This is The Wines of Austria by Stephen Brook, a new book published by Infinite Ideas earlier this year. The RRP is £30.00, but I have a review copy. It’s a paperback of 294 pages, with black and white maps in the text, and several colour plates gathered together in the centre of the book. Like other books in this series, the general design and physical impression is good. As often the case with wine books, I found the maps disappointing, but I know good cartography is expensive and they are better than nothing. My only other criticism at that sort of level is the lack of a complete index – there is an index, but for wineries only. There is also a glossary, but that did not have an entry for the wine style I needed reminding about while reading.

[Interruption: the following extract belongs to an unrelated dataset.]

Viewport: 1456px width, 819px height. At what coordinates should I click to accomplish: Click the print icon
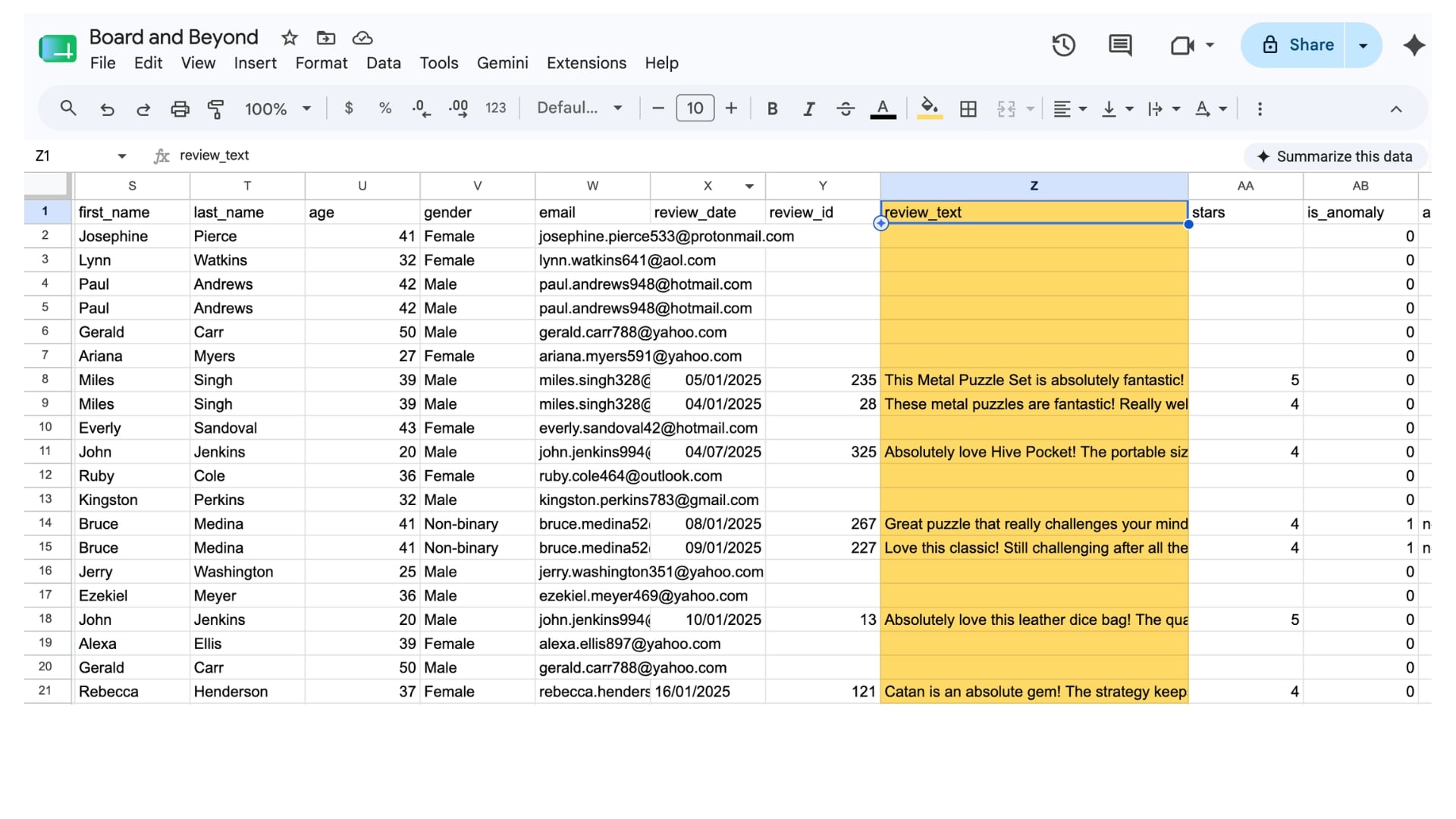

This is a book that contains a lot of detail, and relatively short introductory chapters and sections, which made it heavy-going for me as a reader with no claim to any specialist knowledge of Austrian wines. It does not however lack clarity – indeed Brook writes very well. It is just that for someone who does not already have sufficient knowledge to hang the many facts on, the sheer number of different regions, sub-regions and producers is difficult to take in. Someone with more prior knowledge would doubtless get more out of the detail, but I decided that for my purposes it is a work of reference rather than a book to actually sit down and read over a few days.
I must admit though that I struggle to image how the book could be improved on from my perspective. At the risk of causing offense to Austria and lovers of her wines, I’d venture that part of the problem is that the history of Austrian wine as an international product is relatively brief, so there is not so much that can be written about historical context – compared with Port, Sherry, and Madeira to mention of vinous topics of other books in this series. The other sort of context useful for the organisation of knowledge is geography. Seeing precisely where villages, vineyards and producers are, down to the level of vineyard slope orientation, greatly helps, and I suppose that comes back to my point about the inadequacy of the maps.
So, an excellent reference book, and probably an excellent read if you already have a special interest in Austrian wines. For the more general wine lover there is still much to be gained from the book – I certainly learned quite a bit – but I suspect that much of it will remain unread on the first pass through.